Having made obeisance to his childhood at the temple of the Heap, he turned and headed for Mamabird's home, a few dilapidated blocks away. He could have walked there with his eyes closed, so well did he know the route. He dropped more coins in the road as he went.

He smiled when he saw Mamabird's house: a single-story mud-brick building with a sagging roof of wood and straw. Lean-tos were built against two sides of it, and a fire burned in a large pit near one of them. Cats, of course, seemed everywhere. Mama collected cats the way a noblewoman collected jewelry, and Nix had once seen her beat a man who'd tried to catch one for stew. Two tabbies perched on the roof of her house, a long-haired black lay near the fire pit, and a fourth orange tabby stalked something in the weeds near the fire pit. Mama kept a small vegetable garden in the small dirt plot she'd fenced off behind the house, and everyone respected its boundaries. Mamabird's house was treated by the residents of the Warrens the way other people treated temples elsewhere in the city — sacred ground.

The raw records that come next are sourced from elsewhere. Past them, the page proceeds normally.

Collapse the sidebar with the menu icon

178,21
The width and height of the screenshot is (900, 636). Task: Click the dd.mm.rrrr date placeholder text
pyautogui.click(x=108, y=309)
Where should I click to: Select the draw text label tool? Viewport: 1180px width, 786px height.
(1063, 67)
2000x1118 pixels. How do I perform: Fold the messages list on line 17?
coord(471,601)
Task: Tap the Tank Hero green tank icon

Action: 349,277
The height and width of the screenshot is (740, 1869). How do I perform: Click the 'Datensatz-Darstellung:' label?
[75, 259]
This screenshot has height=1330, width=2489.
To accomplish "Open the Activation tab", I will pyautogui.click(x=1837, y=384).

A tentative rain started, just enough to lend humidity to the stink. Another rumble of thunder threatened a heavier downpour. The cats slunk out of sight.

Nix hustled up to the house, stood on the makeshift porch of scavenged timber, stared at the worn door a few long beats. Standing there, he transformed, reverted back to the person he'd been in boyhood, frightened, alone, desperate. He'd found a life behind that door, security, hope. And, in the end, he'd also found the man he later became and whatever conscience he carried.

He sheathed his blade, adjusted his cloak, his hair, shed the mask he wore when facing the world, and knocked his knock. The floor creaked as Mamabird came to the door. He could hear her murmuring to herself.

"It can't be, can it? Nixxy, is that you?"

"It's me, Mamabird."

She pulled open the door so hard she almost jerked it from its rusty hinges. The smell of her onion stew — he never thought overlong about what else might be in it — wafted out, redolent with memories.

When she saw him, her pale, fat face wrinkled up in a toothless smile that reached all the way to her rheumy eyes. He could not help but answer with a face-splitting smile of his own.